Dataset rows
Content starts
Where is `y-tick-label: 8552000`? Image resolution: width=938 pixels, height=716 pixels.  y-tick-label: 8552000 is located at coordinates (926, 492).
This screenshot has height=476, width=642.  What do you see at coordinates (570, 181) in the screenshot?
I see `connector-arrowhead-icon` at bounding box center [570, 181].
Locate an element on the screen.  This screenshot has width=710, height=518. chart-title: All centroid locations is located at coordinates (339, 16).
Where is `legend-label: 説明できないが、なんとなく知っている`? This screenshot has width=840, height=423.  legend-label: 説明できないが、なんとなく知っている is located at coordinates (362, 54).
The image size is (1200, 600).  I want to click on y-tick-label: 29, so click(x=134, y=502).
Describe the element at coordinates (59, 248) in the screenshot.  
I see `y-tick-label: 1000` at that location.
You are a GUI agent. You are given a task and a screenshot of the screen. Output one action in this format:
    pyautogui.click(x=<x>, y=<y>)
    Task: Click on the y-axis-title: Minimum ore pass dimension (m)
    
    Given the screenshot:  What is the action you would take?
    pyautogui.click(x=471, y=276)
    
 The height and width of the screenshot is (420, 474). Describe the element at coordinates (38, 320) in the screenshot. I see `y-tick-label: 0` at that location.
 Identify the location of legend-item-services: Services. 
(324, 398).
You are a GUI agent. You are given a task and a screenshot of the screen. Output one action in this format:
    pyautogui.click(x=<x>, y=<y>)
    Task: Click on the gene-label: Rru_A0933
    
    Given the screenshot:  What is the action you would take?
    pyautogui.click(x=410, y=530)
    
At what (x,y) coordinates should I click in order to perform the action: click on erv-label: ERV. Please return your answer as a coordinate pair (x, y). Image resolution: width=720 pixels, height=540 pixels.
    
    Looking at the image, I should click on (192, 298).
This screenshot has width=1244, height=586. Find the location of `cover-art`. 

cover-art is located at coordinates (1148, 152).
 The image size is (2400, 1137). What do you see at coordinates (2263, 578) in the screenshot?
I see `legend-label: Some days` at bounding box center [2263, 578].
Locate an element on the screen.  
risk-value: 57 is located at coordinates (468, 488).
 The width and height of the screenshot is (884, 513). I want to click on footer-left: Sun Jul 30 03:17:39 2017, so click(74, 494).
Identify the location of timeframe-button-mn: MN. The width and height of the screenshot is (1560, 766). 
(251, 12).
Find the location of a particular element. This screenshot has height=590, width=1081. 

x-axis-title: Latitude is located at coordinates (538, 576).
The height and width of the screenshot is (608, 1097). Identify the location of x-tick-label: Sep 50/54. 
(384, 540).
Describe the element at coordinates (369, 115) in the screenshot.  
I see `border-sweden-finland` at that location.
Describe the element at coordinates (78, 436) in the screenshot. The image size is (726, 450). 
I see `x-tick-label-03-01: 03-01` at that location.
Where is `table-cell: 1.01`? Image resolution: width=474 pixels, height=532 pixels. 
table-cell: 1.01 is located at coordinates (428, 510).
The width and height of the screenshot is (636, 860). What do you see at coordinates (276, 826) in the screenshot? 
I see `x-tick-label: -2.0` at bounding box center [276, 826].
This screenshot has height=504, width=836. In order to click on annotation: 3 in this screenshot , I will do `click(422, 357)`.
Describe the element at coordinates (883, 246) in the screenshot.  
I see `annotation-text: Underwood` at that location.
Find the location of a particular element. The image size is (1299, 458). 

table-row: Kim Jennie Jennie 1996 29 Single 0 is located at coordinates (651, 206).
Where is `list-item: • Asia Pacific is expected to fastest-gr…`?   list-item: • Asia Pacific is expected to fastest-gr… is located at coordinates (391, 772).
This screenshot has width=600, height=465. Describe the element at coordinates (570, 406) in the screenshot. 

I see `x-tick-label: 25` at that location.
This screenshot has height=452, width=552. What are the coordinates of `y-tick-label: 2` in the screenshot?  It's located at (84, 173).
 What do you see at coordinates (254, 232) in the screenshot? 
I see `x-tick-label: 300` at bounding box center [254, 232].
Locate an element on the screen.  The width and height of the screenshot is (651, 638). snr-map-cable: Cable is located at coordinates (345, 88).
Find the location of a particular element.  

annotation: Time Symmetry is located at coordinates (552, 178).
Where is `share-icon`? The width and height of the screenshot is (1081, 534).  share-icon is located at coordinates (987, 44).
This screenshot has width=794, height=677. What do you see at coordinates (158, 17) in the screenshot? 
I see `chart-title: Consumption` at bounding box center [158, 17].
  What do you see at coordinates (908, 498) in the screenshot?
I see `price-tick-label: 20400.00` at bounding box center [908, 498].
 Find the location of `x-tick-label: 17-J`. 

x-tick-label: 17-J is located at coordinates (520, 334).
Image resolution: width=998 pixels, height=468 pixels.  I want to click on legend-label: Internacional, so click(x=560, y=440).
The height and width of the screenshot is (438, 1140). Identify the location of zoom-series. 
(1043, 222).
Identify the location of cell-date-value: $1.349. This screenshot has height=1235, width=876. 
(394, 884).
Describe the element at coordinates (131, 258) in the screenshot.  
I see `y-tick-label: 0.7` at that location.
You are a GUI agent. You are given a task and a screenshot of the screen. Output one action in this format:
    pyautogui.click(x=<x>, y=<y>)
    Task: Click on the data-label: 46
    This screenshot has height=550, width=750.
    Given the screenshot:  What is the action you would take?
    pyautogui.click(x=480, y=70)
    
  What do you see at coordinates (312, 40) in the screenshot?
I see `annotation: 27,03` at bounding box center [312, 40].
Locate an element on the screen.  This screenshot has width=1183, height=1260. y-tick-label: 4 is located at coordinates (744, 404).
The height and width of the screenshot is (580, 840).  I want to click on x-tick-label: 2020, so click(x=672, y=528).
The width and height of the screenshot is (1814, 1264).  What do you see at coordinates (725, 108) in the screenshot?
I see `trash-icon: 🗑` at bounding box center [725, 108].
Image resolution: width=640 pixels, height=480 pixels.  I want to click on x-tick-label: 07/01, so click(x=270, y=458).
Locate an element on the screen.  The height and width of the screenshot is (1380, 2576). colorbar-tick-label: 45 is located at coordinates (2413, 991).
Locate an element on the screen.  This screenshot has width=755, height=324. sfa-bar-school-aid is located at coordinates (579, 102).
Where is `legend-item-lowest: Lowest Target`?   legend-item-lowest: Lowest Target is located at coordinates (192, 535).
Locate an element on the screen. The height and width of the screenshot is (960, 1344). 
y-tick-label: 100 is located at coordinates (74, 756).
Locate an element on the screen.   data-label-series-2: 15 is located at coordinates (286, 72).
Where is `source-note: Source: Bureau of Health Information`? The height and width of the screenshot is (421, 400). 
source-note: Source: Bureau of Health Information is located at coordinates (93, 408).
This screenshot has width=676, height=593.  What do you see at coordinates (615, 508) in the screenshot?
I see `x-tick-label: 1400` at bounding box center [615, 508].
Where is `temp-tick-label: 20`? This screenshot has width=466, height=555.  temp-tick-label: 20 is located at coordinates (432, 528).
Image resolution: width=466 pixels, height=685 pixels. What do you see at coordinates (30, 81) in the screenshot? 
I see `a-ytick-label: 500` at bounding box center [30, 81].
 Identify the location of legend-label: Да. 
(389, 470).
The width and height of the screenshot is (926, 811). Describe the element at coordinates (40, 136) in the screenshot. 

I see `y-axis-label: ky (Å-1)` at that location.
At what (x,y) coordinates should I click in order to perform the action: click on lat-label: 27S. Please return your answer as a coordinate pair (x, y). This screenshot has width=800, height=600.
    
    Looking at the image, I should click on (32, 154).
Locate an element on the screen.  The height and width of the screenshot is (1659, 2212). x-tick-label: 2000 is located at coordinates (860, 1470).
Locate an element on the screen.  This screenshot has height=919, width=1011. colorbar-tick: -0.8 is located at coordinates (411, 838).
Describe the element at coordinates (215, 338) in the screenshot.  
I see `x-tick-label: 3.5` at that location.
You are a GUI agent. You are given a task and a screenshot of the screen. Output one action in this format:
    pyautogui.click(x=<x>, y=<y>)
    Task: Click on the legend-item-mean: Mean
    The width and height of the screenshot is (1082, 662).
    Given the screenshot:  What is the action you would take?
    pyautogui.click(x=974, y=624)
Content ends
What to produce:
Copy out the rows verbatim, from the line containing "coordinates (860, 1470)." through the final row, with both of those lines included.

Exercise output:
Locate an element on the screen.  The height and width of the screenshot is (1659, 2212). x-tick-label: 2000 is located at coordinates (860, 1470).
Locate an element on the screen.  This screenshot has height=919, width=1011. colorbar-tick: -0.8 is located at coordinates (411, 838).
Describe the element at coordinates (215, 338) in the screenshot.  
I see `x-tick-label: 3.5` at that location.
You are a GUI agent. You are given a task and a screenshot of the screen. Output one action in this format:
    pyautogui.click(x=<x>, y=<y>)
    Task: Click on the legend-item-mean: Mean
    The width and height of the screenshot is (1082, 662).
    Given the screenshot:  What is the action you would take?
    pyautogui.click(x=974, y=624)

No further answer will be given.